Garrett Albright’s picture

Status: Active » Closed (won't fix)

Yes. Sorry.

John Hodgins’s picture

Version: 6.x-1.1-beta13 » 6.x-2.0-beta23
Category: bug » feature
Status: Closed (won't fix) » Needs review

Hi, I have the same need on my site, and Pathologic seems the ideal place to do it. I've added the following line at line 180 of the beta-23 version and it seems to work perfectly for me:

$path = rtrim($path, '/');

Am I missing some obvious problem?

Great module by the way -- very useful!

Garrett Albright’s picture

Status: Needs review » Closed (won't fix)

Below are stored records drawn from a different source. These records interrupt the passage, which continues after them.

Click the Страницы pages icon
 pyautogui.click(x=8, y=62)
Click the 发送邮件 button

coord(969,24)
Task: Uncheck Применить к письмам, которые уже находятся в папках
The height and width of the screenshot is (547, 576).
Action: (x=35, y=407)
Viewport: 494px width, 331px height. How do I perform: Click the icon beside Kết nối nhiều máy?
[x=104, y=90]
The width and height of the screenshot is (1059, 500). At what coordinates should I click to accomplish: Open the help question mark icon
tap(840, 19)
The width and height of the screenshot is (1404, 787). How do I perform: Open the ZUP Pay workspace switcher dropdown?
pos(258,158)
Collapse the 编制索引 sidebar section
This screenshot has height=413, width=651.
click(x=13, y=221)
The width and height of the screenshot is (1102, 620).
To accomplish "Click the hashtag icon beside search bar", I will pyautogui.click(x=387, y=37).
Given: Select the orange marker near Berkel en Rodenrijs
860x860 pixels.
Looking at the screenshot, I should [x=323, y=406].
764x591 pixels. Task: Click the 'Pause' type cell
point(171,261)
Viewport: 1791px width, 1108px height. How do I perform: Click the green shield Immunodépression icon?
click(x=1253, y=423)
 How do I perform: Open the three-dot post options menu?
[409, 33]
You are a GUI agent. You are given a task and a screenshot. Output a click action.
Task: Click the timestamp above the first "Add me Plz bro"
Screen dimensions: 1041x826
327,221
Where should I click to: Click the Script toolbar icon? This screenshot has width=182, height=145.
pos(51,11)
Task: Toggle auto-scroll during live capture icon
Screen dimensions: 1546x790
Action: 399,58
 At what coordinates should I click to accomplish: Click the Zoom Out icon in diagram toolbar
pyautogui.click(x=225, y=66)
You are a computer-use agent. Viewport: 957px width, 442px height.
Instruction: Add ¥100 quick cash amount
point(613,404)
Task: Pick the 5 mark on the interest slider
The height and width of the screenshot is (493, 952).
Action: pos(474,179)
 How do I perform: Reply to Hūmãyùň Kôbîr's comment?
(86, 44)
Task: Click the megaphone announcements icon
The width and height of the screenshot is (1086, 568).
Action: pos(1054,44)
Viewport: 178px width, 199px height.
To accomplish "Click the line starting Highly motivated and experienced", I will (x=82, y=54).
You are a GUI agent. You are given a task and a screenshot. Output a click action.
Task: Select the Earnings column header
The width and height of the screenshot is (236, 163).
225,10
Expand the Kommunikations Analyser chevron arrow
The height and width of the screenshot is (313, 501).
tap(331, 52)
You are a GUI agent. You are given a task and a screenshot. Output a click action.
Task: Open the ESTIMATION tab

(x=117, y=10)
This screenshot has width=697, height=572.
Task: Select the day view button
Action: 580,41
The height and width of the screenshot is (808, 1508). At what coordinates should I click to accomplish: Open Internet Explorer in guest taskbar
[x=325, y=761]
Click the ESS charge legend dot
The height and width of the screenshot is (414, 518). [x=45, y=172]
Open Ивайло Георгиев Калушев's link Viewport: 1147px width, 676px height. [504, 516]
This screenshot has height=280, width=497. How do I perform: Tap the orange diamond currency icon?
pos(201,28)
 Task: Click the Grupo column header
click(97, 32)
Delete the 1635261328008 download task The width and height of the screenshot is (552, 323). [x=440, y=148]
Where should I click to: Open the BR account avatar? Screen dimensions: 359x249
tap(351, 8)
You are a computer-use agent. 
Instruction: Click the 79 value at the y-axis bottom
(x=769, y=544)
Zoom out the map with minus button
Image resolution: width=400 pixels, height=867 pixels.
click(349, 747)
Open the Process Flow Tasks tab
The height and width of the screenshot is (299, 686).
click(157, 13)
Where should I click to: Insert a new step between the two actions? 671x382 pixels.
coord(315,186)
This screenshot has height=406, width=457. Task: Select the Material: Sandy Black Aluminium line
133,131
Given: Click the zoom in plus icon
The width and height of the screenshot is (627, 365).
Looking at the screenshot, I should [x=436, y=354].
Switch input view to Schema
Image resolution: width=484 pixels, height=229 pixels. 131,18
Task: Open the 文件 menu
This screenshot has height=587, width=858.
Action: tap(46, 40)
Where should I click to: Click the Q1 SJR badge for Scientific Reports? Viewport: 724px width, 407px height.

Sorry. I know it's a simple "fix," but it's still out of Pathologic's scope. Please either use some other filter to trim off trailing slashes (mdupont suggested Flexifilter above) or train users not to end paths with slashes.

mdupont’s picture

Update: Global Redirect may be the module you need, as it removes trailing slashes and ensures that node/123 paths will always be redirected to aliased paths. Be aware though that there might be issues with multilingual websites (redirecting to the wrong language if the alias is the same). Pathologic + Path Redirect + Global Redirect has been the winning combination for me.

Garrett Albright’s picture

Thanks for the update, mdupont. Could you elaborate a little by telling us what order you have those filters in?